Building on Teach For America’s first year inside Metro schools, a class of 60 more recent college graduates is expected to come to Nashville this fall.
Teacher For America, a national organization that trains college graduates before bringing them to low-performing schools, arrived in Nashville last year following a lobbying effort from Mayor Karl Dean and others. The group’s mission is to fight the achievement gap that exists between students of different socio-economic backgrounds. Teach For America teachers are in 39 school districts nationwide.
In the organization’s inaugural run in Nashville, 50 college graduates from around the country were assigned as teachers at some of Nashville’s lowest-performing schools. On Monday, Teach For America announced the addition of another 60 corps members for the 2010-2011 school year, bringing the total number in Nashville to 110.
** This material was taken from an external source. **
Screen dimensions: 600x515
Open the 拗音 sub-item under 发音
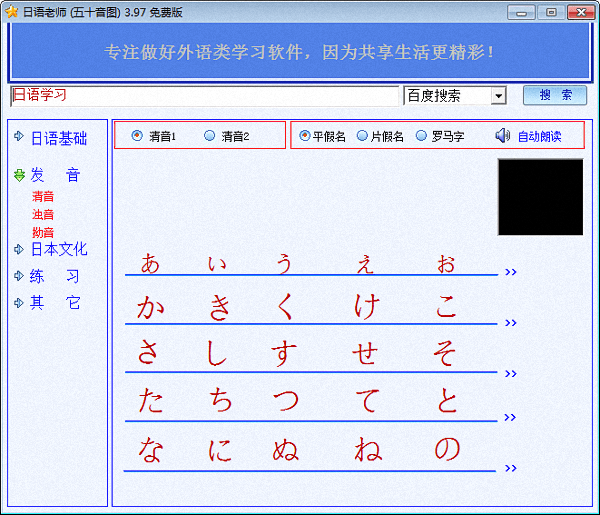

“We are very pleased with this year’s class of Teach For America teachers,” Director of Schools Jesse Register said in a written statement. “This year’s class ... showed great leadership and dedication. We appreciate this partnership and look forward to working with the new recruits.”
Prior to entering the classroom, selected college graduates must complete an intense training session during the summer. Teach For America corps members are obligated to teach in their schools for two years.
Teach For America proponents argue a sizeable percentage of the group’s teachers remain in their designated schools after their two-year obligation is up, but critics, which includes the local teachers’ union, often criticize the long-term effect of the organization.
Overall, Teach For America is bringing a record 4,500 new teachers to schools nationwide this fall. The organization received more than 46,000 applicants.
In Nashville, 9 percent of the entire graduating class of Vanderbilt University applied for Teach For America. Meanwhile, a whopping 33 percent of Fisk University’s seniors applied.